Lampedusa va considerata come punto di partenza di “un pellegrinaggio di Francesco che da allora continua in tutto il mondo, per guardare con il cuore i migranti, come tutti gli scartati dalla globalizzazione dell’indifferenza. Da quel momento Papa Francesco ha preso la rincorsa e non si è fermato più. Le cose dette quel giorno a Lampedusa le ha continuate a dire con sempre più forza.
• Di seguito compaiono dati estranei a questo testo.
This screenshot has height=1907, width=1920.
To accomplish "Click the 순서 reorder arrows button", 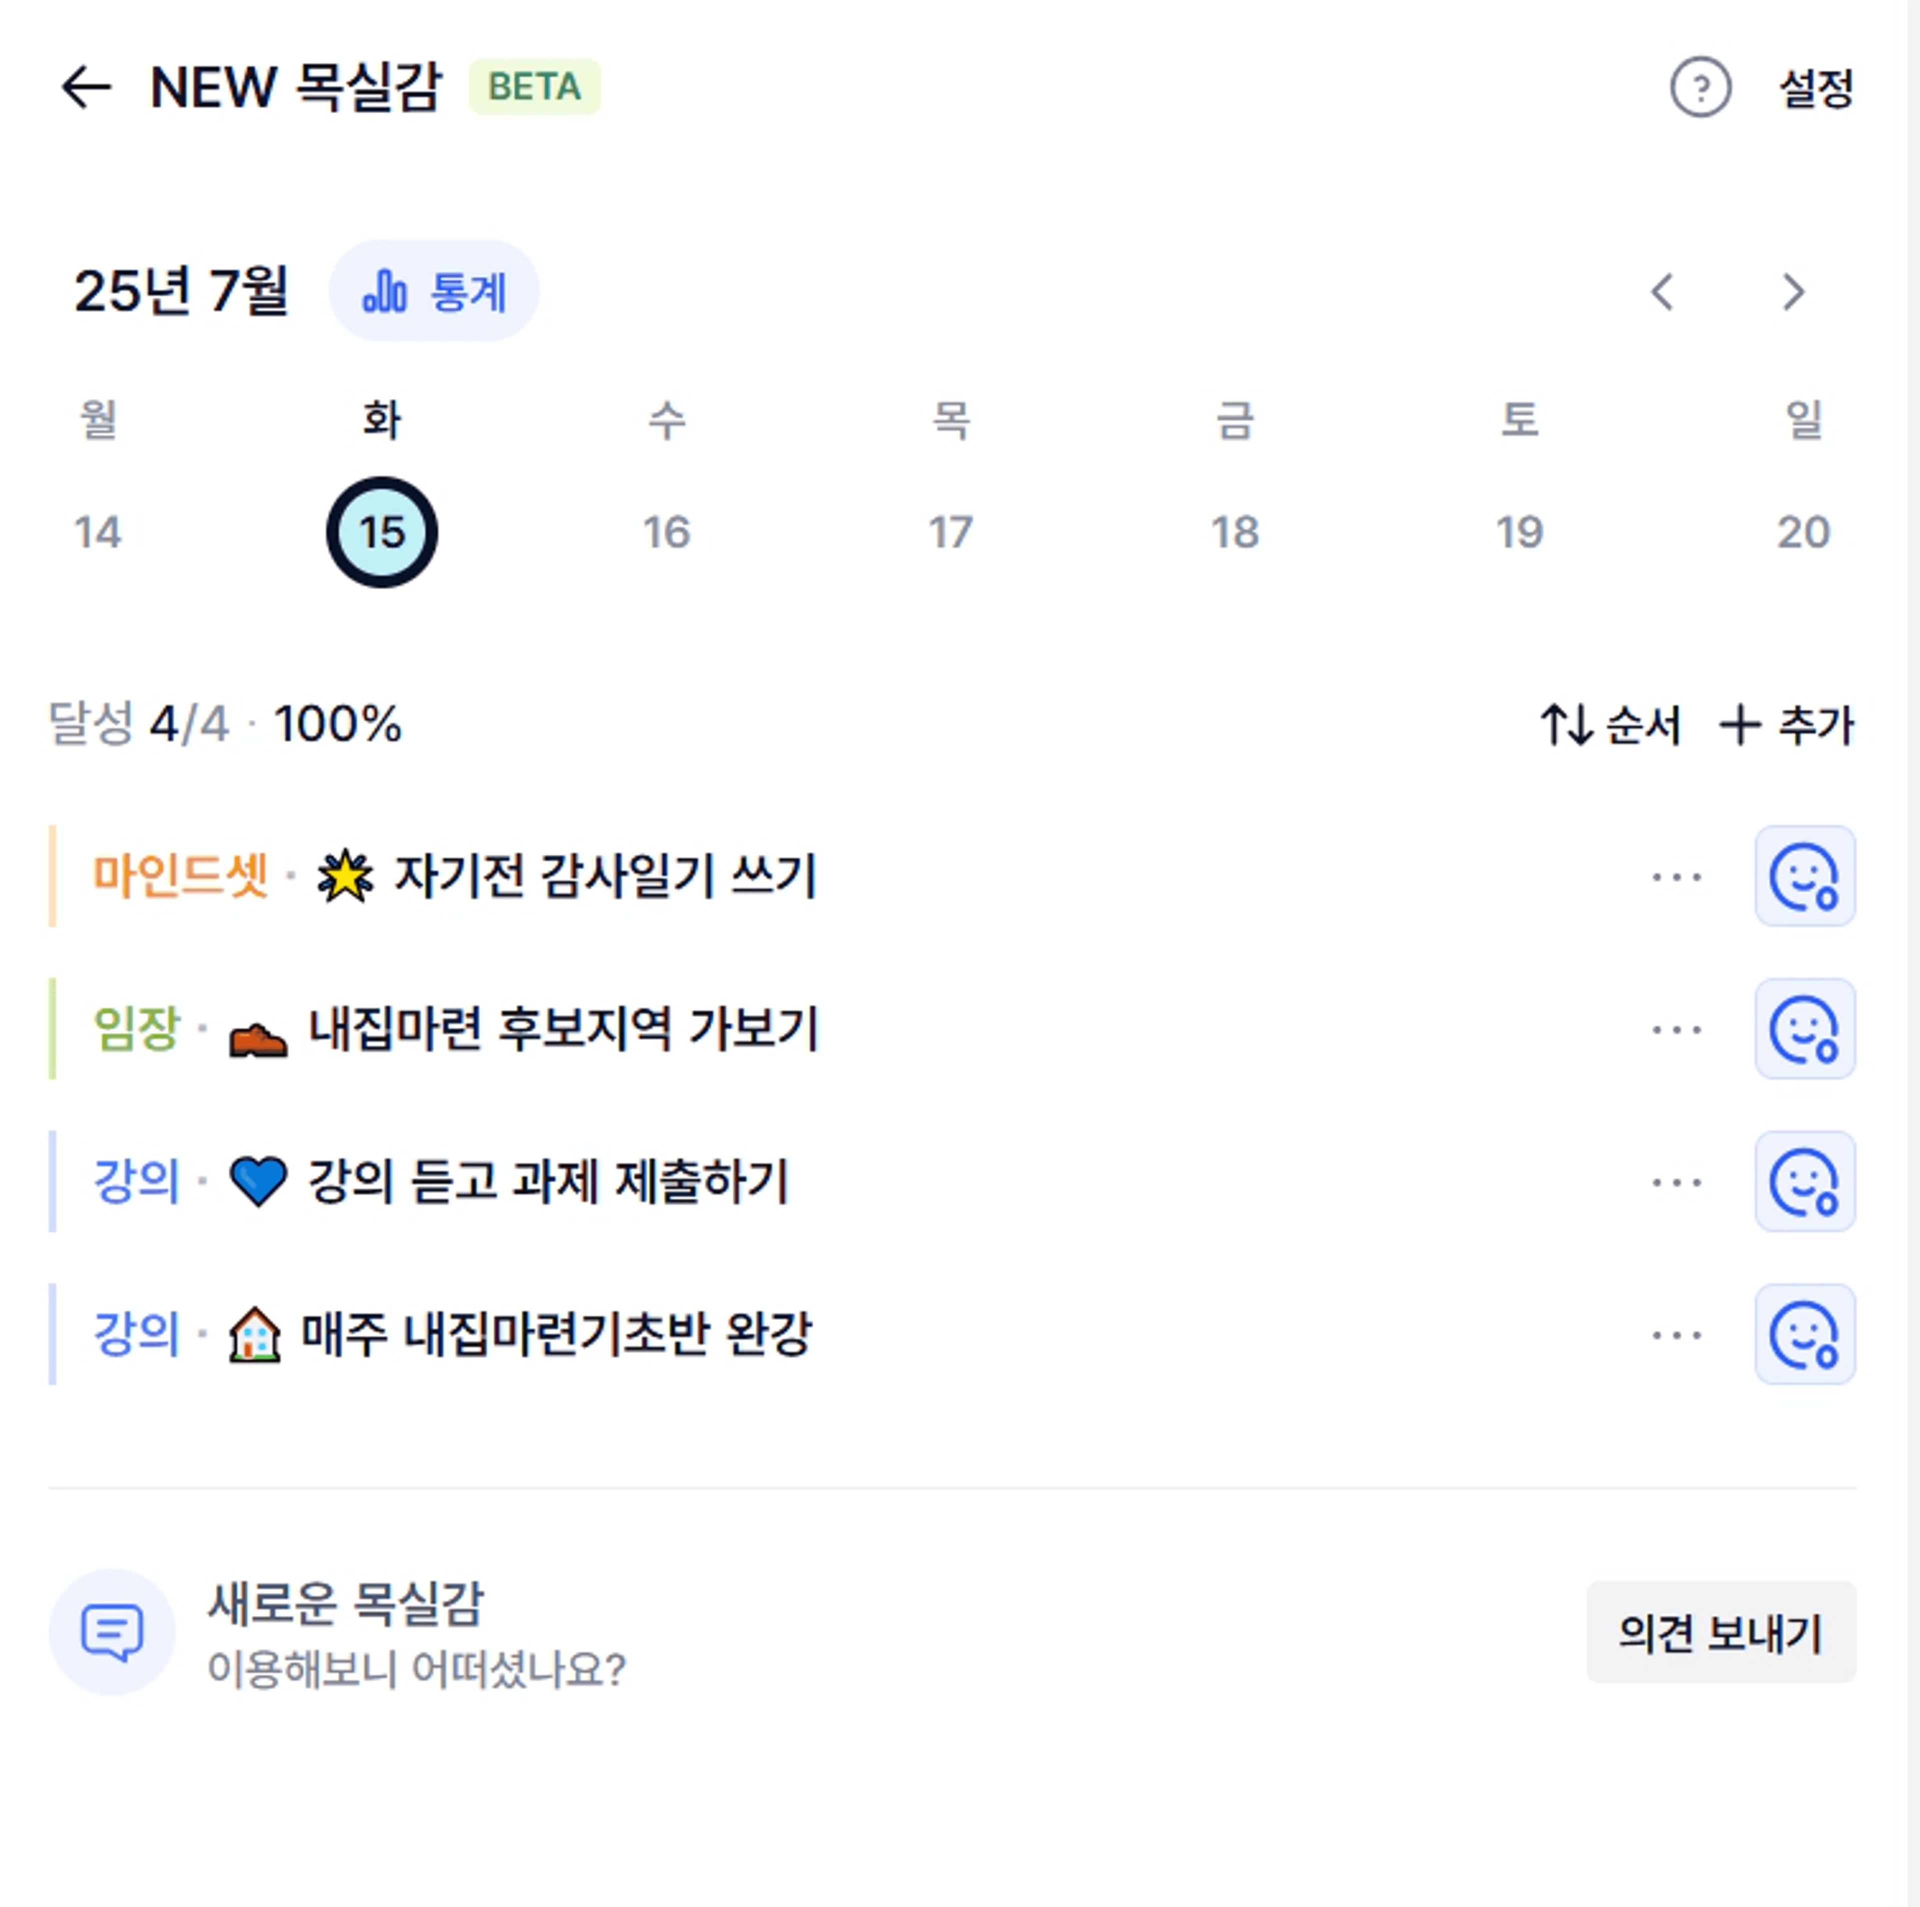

E come se stesse facendo un viaggio in tutto il mondo cominciato sette anni fa dal porto di Lampedusa. Questo per me è il significato di quella visita. Nel pentagramma musicale c'è quella chiave che mi permette di riconoscere le note, ebbene è come se il Papa venendo nella nostra isola nel 2013 abbia fissato quel pentagramma e oggi resta fedele a quello spartito, a quelle note e continua a ripeterle. È vero che spesso sembra che le sue parole non abbiano effetto ma nel Vangelo leggiamo che il seme diventa albero piano piano”.
Oggi che gli sbarchi sulle coste siciliane proseguono, il cardinale Montenegro – intervistato da VaticanNews - denuncia una politica europea che continua a considerare emergenza una realtà strutturale come le migrazioni ma anche la propaganda di chi in tempo di pandemia tratta i migranti come untori.